Start of PAGE TEXT

DOHA - Thousands of garment factory workers have protested in the capital, Dhaka, over the death of about 200 workers in a building collapse, as rescuers continued to hunt for survivors, local media have reported.
Al Jazeera's special correspondent, whom we are not naming for security reasons, said on Thursday that thousands of protesters took to the streets of Dhaka with sticks in their hands chanting slogans such as "we want execution of the garment factory owners".
The Bangladesh Garment Manufacturers and Exporters
Association building office has been attacked, our correspondent said.
Workers blocked a road and indulged in vandalism at some places, the Daily Star newspaper reported. The protests come a day after a garment factory collapsed killing more than 200, with the death toll still climbing, even as criticism mounted of foreign firms that source cheap clothes from the country.
[The death toll had climbed to 280 by Friday morning, with concern that the eventual number of fatalities could be has high 800 as survivors still trapped in the rubble run out of strength before rescuers can reach them, Syed Tashfin Chowdhury reported from Dhaka for Asia Times Online.

End of PAGE TEXT
Start of DATA SHOWN

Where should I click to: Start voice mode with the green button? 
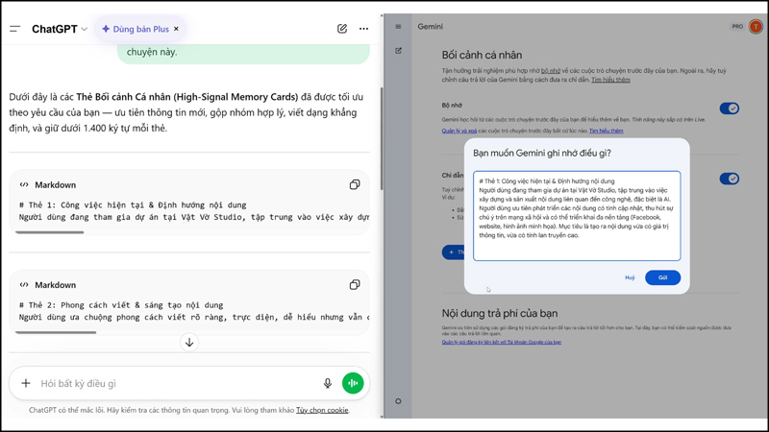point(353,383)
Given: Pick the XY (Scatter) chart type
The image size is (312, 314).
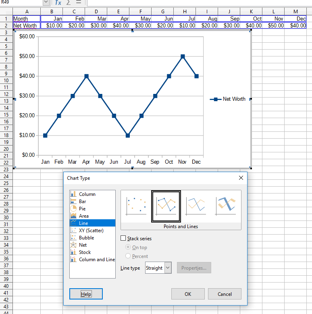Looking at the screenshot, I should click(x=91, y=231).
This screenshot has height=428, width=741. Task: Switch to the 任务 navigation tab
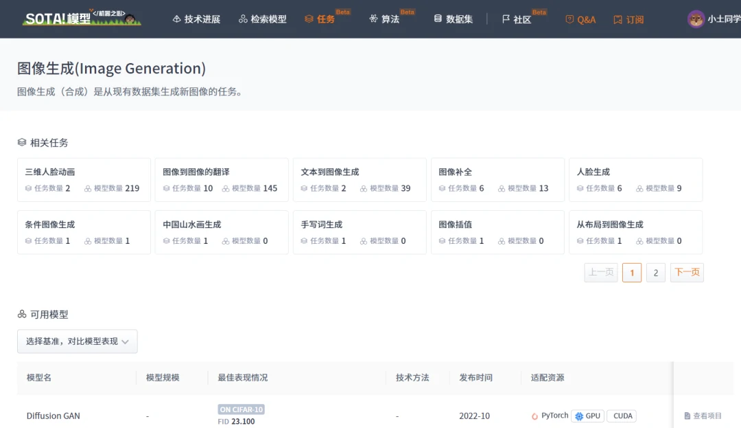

End of DATA SHOWN

JOB
Continue the news report on the Dhaka garment workers' protests, picking up right after its final sentence and not drawing on the entries.

ANSWER TO THE EXERCISE
[Garment factories in Bangladesh hire predominantly female workers, and many pregnant workers are among those still trapped in the collapsed Rana Plaza building, which housed several factories 30 kilometers outside Dhaka. These women are not provided maternity leave and they have to work till the last two weeks of their pregnancy. Under confinement and stress, some of these women have given birth where they were trapped, Chowdhury reported, with one dying while giving birth. A worker who was trying to see how these people were doing through a hole had seen the baby alive near the mother's body. A few minutes later, rubble fell on the baby killing it as well, he said.]
After visiting the disaster site, Interior Minister Muhiuddin Khan Alamgir told reporters the building had violated construction codes and that "the culprits would be punished".
The local police chief, Mohammaed Asaduzzaman, said police and the government's Capital Development Authority had filed separate cases of negligence against the building owner.
[The government has still not arrested the owner, Mohammad Sohel Rana, who is also a senior convener of Bangladesh Jubo League, a wing of the ruling party in Bangladesh, Chowdhury reported on Friday. Workers were reportedly forced back to work after Rana was informed the day before the collapse that the building was unsafe.]
More than 1,000 people were injured when the site housing five garment factories on the outskirts of Dhaka imploded on Wednesday, allegedly after managers ignored workers' warnings that the building had become unstable.
Flags flew at half-mast on Thursday as the shell-shocked country declared a day of mourning for the victims of the nation's worst factory disaster, which highlighted new safety concerns in Bangladesh's vital garment industry.
Army Brigadier General Mohammed Siddiqul Alam Shikder said many people were still trapped in the building, which housed a number of garment factories employing hundreds of people. Workers had said a day earlier that large cracks had developed in the structure. A clearer picture of the rescue operation would be available by the afternoon, Shikder said.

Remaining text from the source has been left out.